* Work item
The records that follow are to be transcribed in full, leaving out each picture.

* Source data
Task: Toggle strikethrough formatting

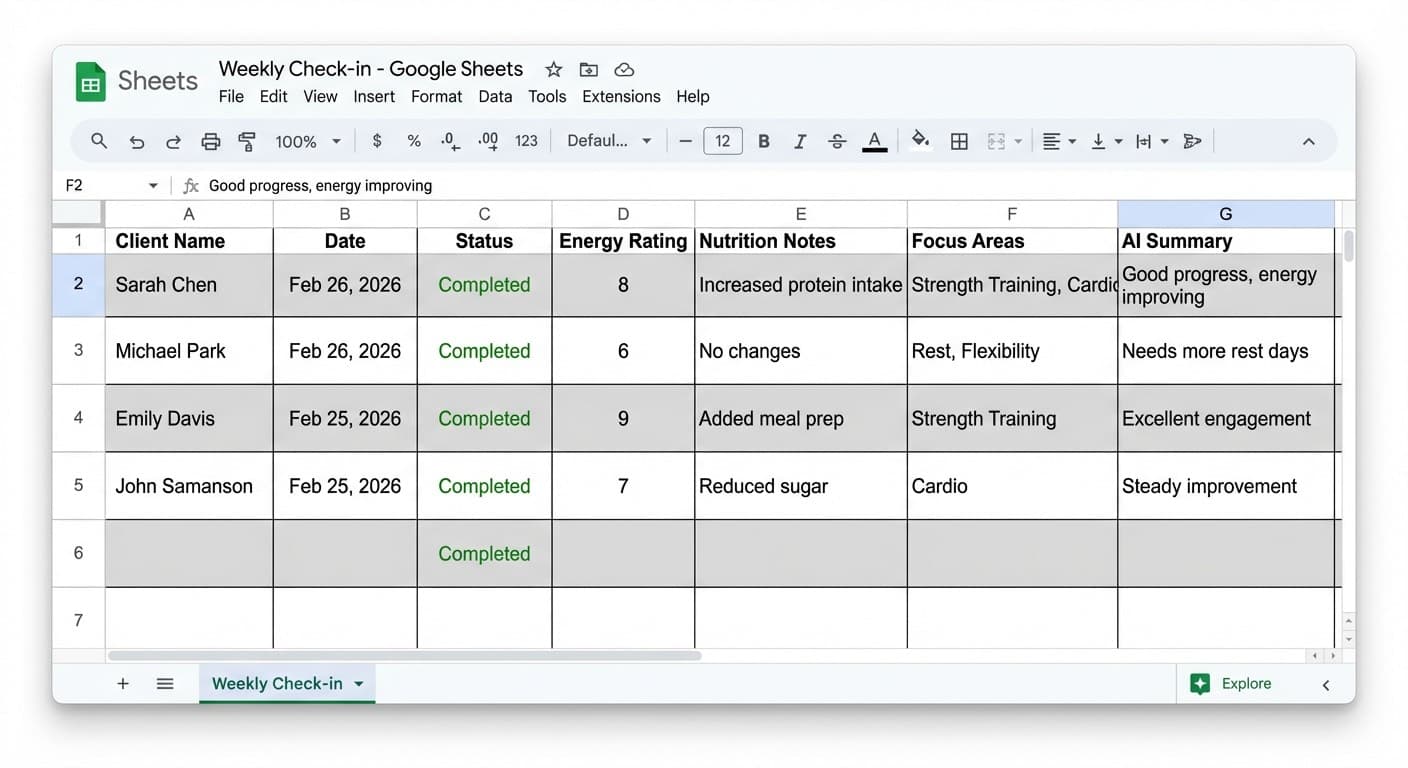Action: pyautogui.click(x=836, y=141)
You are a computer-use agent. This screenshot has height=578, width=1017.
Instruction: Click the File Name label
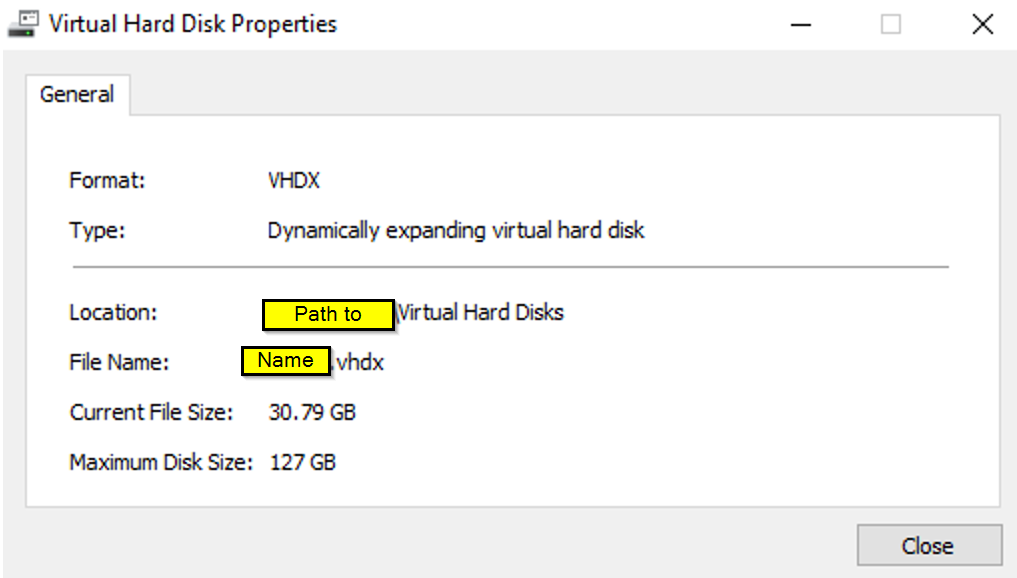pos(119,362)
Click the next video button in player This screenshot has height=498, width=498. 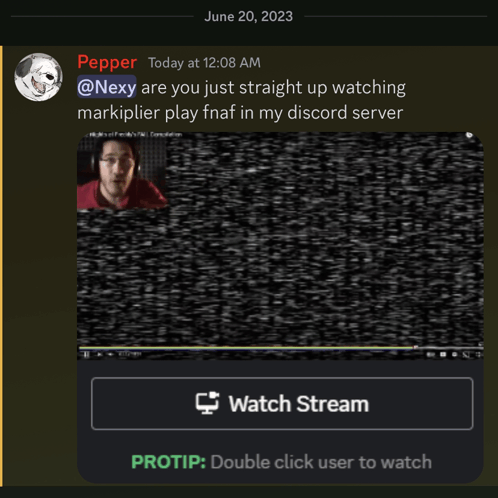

* Worked solution
Task: Toggle strikethrough formatting

Action: pyautogui.click(x=836, y=141)
You are a computer-use agent. This screenshot has height=578, width=1017.
Instruction: Click the File Name label
pos(119,362)
Click the next video button in player This screenshot has height=498, width=498. 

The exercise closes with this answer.